Five former employees told Bloomberg they had heard managers, area directors and male negotiators making obscene comments about women who came to the office for interviews. Three women felt the chatter was a way of testing them, to see whether they fitted in or were likely to complain.

One woman said a colleague started making sexual comments on her first day in 2022, as they drove back from a property viewing. On the walk from the car park to the office, he pushed her against a wall and groped her breasts, she said. The then-20-year-old said she told her manager a few months later, who responded, “That’s just what he’s like.” On another occasion, she recalled, her area director asked her for sex and later told her that if she’d agreed, she “would have been promoted by now.”

Interviewees also told Bloomberg about bullying behavior related to race and religion. Five interviewees who worked for the company between 2021 and late 2024 said managers commented on their foreign accents. One was called an “immigrant” by a sales manager, who on another occasion made a light-hearted comment in response to an antisemitic image posted in a Foxtons group WhatsApp chat, screenshots seen by Bloomberg show. Foxtons’ spokesperson described this incident as “unacceptable” and said the company took “appropriate action.”

In the U.K., anti-discrimination law protects workers against being treated less favorably than others because of their race, sex and other characteristics. Since October 2024, a new law requires employers to take “reasonable steps” to prevent sexual harassment of their staff and encourage cultural change where necessary.
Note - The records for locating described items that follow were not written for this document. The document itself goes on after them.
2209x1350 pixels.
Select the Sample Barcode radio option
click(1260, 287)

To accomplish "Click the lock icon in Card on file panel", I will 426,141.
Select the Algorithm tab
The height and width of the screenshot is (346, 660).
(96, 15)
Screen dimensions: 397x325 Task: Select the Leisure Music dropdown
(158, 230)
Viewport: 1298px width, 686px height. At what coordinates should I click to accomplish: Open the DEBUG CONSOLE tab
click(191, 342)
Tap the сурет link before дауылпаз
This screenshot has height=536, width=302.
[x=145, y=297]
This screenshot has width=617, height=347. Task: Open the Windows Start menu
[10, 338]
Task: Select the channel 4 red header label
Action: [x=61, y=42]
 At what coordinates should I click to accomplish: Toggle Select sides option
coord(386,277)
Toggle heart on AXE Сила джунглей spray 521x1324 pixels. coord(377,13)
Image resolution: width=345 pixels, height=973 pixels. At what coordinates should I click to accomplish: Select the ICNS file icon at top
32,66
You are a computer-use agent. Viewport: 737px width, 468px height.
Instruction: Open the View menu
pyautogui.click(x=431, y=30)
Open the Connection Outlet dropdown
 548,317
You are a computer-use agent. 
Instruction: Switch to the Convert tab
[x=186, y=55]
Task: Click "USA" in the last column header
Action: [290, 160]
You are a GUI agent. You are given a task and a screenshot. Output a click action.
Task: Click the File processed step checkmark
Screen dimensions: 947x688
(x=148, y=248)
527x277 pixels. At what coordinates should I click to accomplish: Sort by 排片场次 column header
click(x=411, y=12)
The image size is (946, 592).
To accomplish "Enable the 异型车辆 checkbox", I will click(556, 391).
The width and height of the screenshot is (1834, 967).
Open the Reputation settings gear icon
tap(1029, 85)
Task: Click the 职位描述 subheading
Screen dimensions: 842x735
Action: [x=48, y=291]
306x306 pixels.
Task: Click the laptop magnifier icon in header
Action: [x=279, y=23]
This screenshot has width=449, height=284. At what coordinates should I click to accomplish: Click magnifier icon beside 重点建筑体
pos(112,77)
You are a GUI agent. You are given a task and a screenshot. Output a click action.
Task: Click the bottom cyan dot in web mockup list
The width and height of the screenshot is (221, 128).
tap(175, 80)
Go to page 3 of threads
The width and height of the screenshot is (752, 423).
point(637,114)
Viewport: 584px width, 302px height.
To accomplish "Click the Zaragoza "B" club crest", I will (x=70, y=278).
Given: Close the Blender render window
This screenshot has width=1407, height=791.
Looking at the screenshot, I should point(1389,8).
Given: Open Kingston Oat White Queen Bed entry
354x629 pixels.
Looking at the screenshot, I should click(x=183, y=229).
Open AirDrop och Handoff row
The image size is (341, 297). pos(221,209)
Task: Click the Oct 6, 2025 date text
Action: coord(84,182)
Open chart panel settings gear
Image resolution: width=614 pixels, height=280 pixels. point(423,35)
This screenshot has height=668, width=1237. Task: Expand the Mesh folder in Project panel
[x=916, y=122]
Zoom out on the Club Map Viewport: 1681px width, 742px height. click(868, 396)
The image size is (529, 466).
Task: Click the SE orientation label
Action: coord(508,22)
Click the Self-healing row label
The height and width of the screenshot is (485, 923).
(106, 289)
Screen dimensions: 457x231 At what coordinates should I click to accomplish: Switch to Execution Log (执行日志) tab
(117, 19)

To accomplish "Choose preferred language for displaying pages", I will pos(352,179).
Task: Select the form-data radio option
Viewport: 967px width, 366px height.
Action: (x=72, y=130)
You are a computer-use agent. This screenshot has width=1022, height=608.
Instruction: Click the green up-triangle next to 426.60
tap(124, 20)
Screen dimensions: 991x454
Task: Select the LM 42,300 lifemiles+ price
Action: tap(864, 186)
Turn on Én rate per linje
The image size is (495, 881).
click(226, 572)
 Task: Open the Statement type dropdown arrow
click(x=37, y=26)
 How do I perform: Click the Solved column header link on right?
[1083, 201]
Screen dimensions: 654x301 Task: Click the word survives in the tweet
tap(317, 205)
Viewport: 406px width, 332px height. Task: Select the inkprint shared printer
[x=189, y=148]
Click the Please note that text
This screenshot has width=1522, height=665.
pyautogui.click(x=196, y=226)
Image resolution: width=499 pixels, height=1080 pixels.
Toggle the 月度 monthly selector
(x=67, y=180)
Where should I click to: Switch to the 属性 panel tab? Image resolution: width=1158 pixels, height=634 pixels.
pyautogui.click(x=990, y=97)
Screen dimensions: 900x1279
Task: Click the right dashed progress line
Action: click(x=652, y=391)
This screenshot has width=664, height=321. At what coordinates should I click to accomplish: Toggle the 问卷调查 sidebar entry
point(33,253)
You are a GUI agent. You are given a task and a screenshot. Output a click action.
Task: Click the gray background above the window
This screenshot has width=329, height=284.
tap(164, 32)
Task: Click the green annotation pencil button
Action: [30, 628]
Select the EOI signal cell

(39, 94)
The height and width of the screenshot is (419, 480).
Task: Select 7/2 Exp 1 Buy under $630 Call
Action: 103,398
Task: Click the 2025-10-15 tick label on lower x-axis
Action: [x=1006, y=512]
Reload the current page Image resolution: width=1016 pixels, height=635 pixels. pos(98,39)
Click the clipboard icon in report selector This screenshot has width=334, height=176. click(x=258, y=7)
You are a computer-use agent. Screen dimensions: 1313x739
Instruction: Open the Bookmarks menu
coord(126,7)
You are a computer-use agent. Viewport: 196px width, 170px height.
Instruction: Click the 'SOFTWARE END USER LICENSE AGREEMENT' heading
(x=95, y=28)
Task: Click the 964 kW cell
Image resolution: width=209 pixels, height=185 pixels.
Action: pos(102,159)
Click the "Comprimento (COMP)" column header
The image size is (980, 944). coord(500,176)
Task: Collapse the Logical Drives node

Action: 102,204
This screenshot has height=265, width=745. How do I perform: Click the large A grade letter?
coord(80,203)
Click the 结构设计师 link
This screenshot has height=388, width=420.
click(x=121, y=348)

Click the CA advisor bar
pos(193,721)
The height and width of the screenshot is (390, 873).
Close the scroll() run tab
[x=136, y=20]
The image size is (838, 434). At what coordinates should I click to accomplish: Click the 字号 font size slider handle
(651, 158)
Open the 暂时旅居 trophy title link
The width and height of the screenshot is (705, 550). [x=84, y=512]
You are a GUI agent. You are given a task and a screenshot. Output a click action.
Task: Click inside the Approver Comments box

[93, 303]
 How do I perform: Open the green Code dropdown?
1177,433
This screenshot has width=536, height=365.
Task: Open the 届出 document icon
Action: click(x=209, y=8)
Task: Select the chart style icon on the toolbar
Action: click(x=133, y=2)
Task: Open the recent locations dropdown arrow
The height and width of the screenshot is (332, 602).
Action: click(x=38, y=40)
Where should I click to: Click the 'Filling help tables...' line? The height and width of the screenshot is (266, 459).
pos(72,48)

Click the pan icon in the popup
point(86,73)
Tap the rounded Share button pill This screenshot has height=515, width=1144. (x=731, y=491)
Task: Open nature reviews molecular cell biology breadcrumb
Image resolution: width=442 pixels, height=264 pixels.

At Foxtons’ regular Friday meetings, dozens of negotiators from different branches gather in one of the company’s central London offices to hear their individual sales performances read out to the group. Publicly available LinkedIn posts show Gittins and other top executives at some of the meetings.

“The most severe harassment thrives in workplaces where so-called sexual banter is accepted by leaders,” said Jemima Olchawski, CEO of the campaign group the Fawcett Society, speaking generally about office culture. “The young men witnessing this will be the same men who will make future decisions on how the workplace runs.”

Lucy has been out of work since leaving Foxtons. She has continued to receive texts from the former sales director who touched her and messaged her, records seen by Bloomberg show. While she never reported him, others made complaints and he is no longer at Foxtons. The company says it took “decisive action.”

Foxtons is an integral part of the UK property industry, Lucy said, so many employees don’t want to speak out. Without a good first reference, she said, people worry their careers will be over when they’ve barely started.